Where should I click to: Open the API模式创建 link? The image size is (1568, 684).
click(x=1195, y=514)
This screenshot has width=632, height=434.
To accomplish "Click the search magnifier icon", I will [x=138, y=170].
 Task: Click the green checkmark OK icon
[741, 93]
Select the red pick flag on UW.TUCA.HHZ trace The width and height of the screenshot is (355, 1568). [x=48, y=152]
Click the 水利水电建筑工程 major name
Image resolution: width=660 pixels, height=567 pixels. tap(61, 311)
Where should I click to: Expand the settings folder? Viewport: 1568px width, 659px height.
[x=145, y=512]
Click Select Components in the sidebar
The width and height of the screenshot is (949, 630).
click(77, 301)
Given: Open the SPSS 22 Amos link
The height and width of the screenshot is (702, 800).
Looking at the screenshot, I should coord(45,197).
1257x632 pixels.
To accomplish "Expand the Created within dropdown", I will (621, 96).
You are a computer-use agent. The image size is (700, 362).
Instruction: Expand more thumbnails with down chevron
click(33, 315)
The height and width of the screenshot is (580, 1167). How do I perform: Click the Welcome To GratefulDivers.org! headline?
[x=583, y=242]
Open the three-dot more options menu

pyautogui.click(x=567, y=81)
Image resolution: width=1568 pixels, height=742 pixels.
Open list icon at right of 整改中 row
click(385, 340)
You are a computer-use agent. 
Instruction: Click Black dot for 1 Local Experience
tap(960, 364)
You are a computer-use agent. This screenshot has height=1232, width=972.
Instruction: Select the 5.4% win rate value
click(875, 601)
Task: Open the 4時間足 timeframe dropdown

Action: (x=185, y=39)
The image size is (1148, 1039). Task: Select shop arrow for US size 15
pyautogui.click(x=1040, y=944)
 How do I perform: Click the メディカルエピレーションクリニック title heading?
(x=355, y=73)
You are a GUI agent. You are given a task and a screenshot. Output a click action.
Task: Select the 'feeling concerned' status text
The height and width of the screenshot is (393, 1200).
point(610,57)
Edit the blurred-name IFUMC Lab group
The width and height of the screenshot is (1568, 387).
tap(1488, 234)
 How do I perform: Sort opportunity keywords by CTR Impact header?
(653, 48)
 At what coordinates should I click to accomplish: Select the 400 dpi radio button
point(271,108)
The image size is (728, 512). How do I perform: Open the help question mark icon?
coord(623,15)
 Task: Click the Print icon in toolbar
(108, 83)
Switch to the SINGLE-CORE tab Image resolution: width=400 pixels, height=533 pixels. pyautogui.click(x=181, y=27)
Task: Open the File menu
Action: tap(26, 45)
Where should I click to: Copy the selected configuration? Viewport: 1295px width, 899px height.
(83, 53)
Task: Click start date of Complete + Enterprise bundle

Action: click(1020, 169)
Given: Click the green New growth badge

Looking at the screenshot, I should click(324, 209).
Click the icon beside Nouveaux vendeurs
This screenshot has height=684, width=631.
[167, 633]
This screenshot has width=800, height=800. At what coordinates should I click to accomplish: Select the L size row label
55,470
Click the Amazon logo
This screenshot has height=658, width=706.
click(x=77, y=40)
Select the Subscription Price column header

> [Exercise]:
Which lines hold the word "will"? Copy each of them from the records.

> [Reply to the exercise]:
To accomplish "Click the search magnifier icon", I will [x=138, y=170].
To accomplish "Expand the Created within dropdown", I will (621, 96).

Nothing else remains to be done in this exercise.